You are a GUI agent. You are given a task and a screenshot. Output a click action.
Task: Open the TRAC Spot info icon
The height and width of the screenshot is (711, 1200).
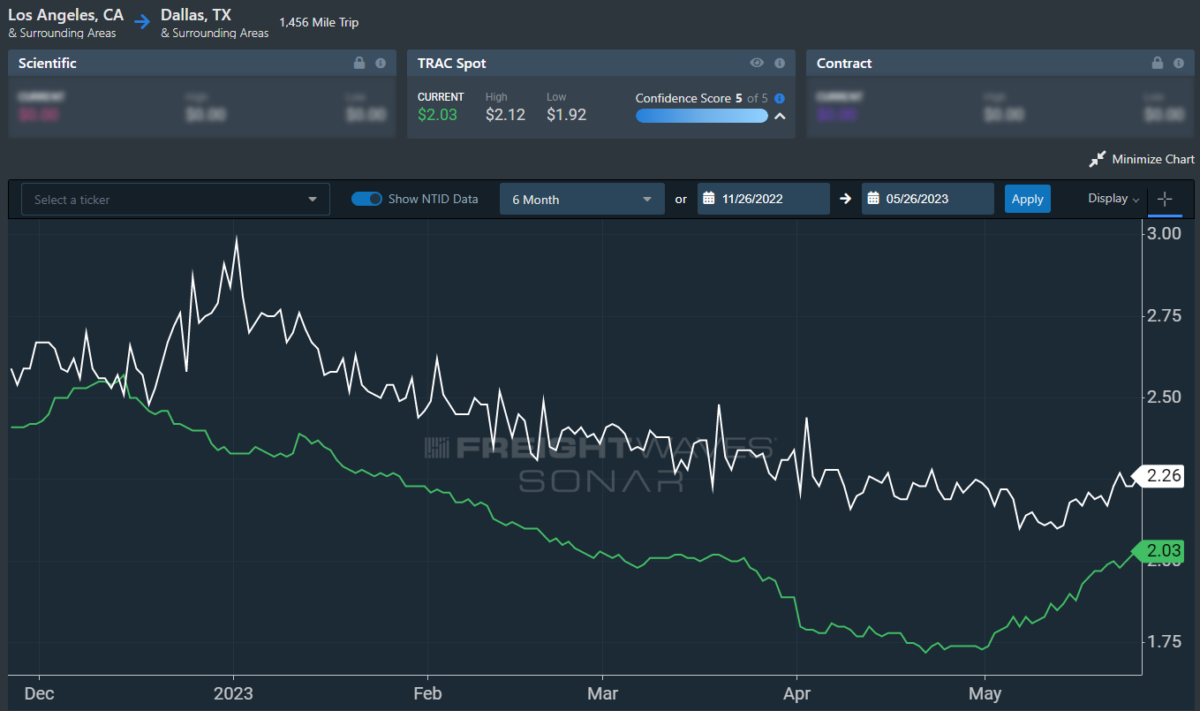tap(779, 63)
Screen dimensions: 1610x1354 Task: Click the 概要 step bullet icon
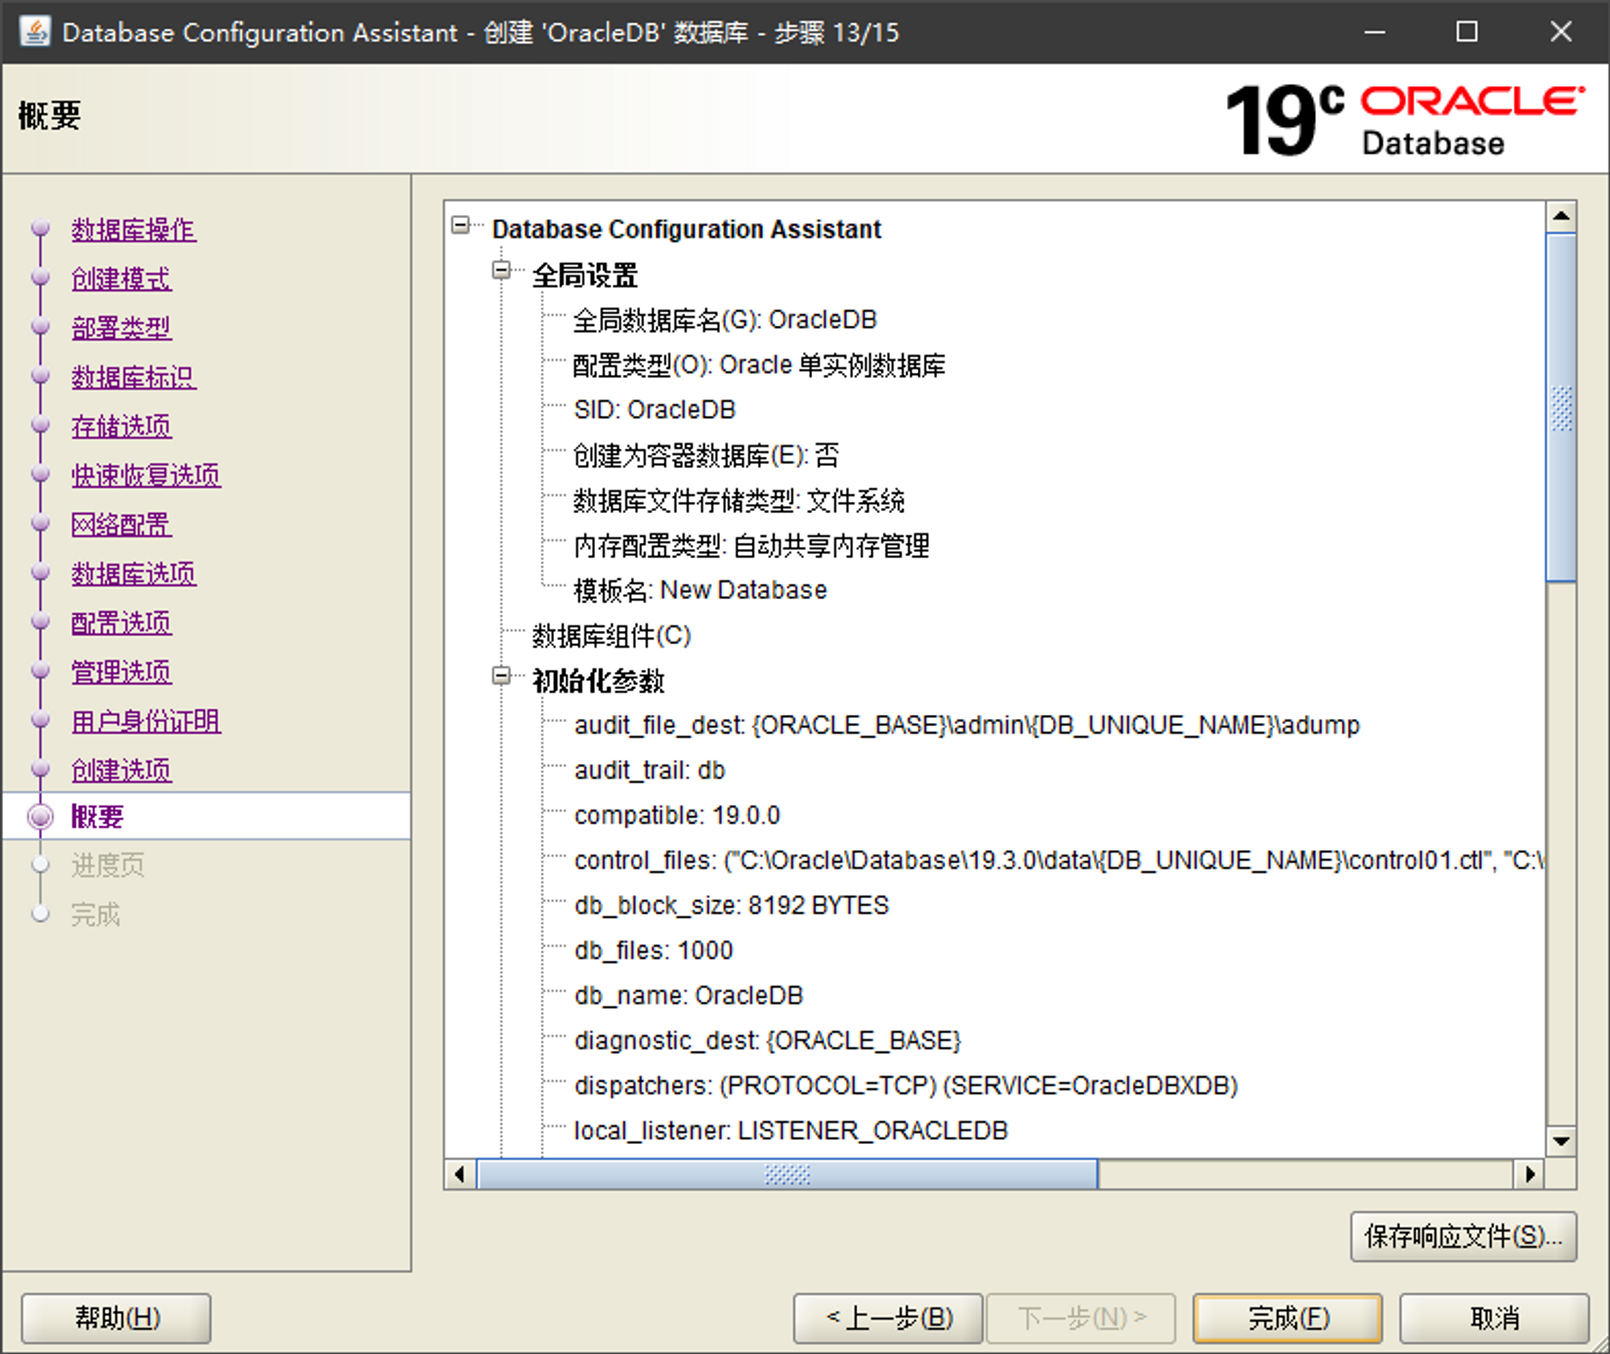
...
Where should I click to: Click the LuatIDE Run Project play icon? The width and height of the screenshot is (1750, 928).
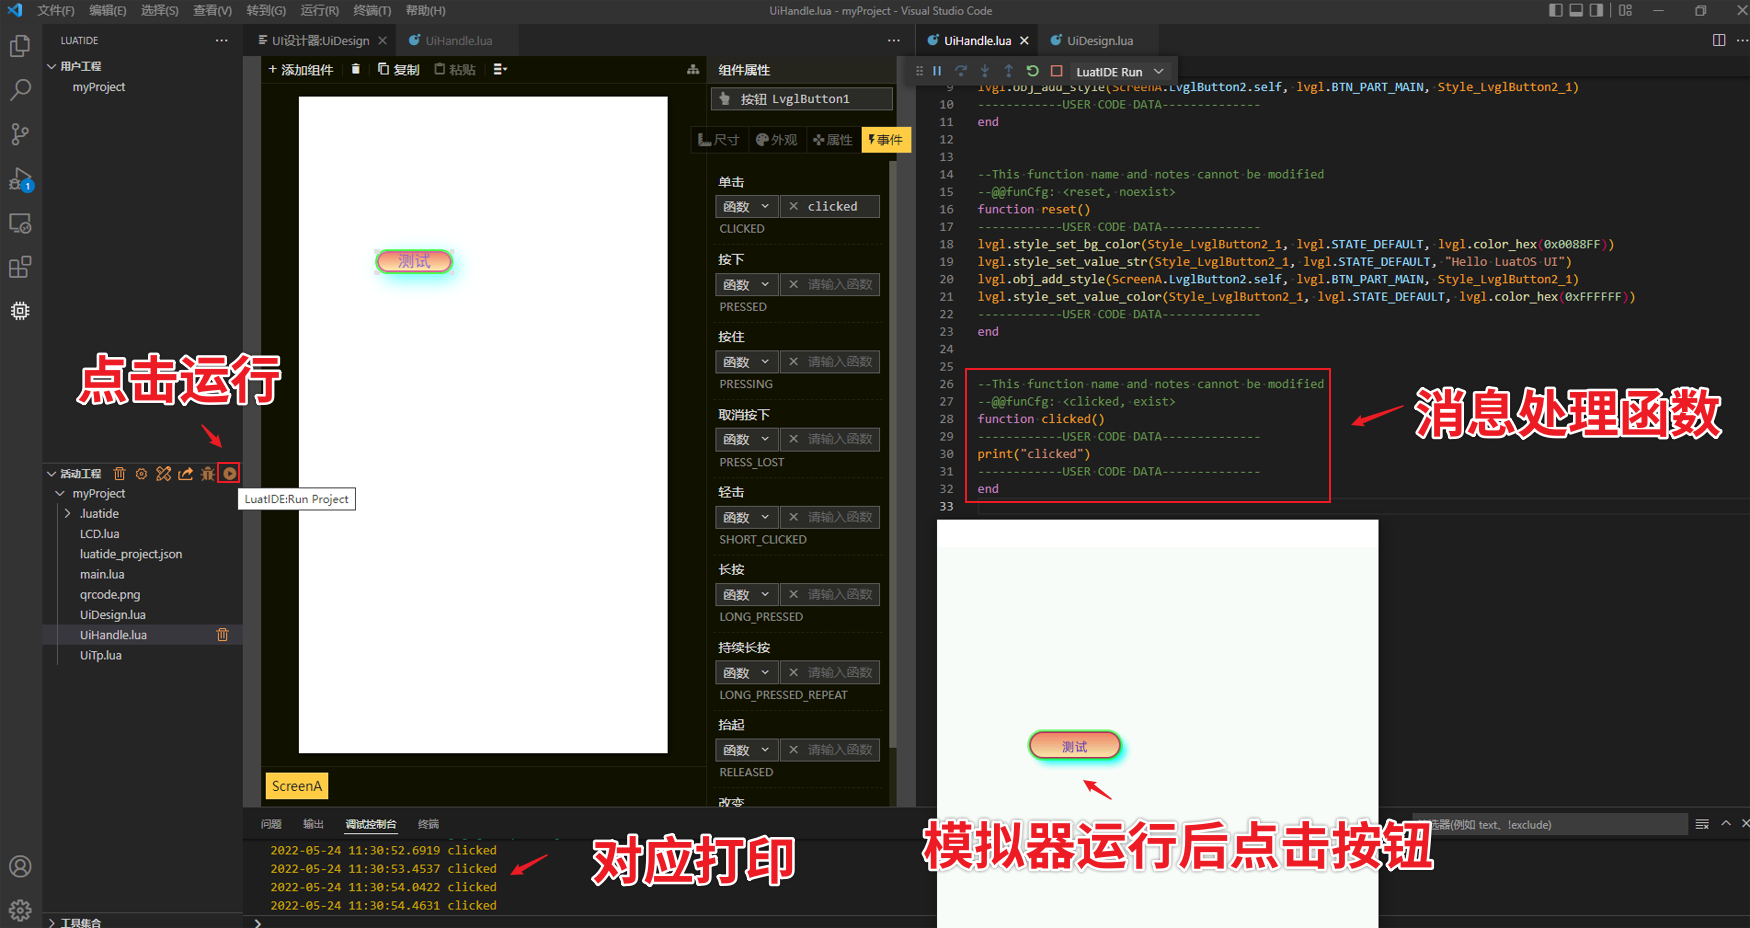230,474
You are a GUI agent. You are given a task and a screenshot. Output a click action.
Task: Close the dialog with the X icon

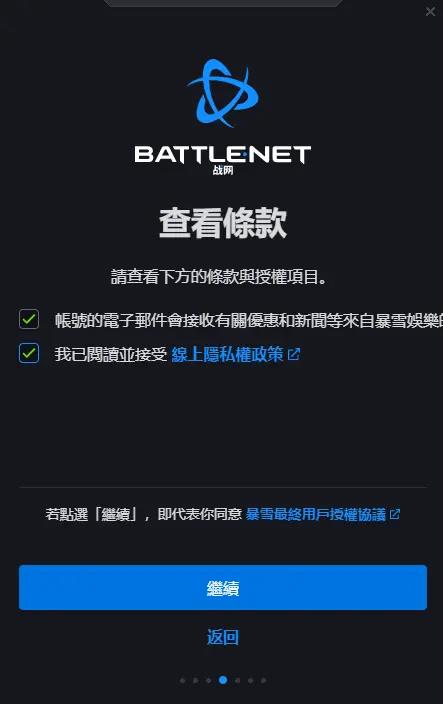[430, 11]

• Task item:
Between and including the line above that contains "Task: Open the TRAC Spot info icon" and the line that contains "Screen dimensions: 1610x1354", restate every line word for word. Pictures stay out.

• Finished task:
Task: Open the TRAC Spot info icon
The height and width of the screenshot is (711, 1200).
tap(779, 63)
Screen dimensions: 1610x1354 Task: Click the 概要 step bullet icon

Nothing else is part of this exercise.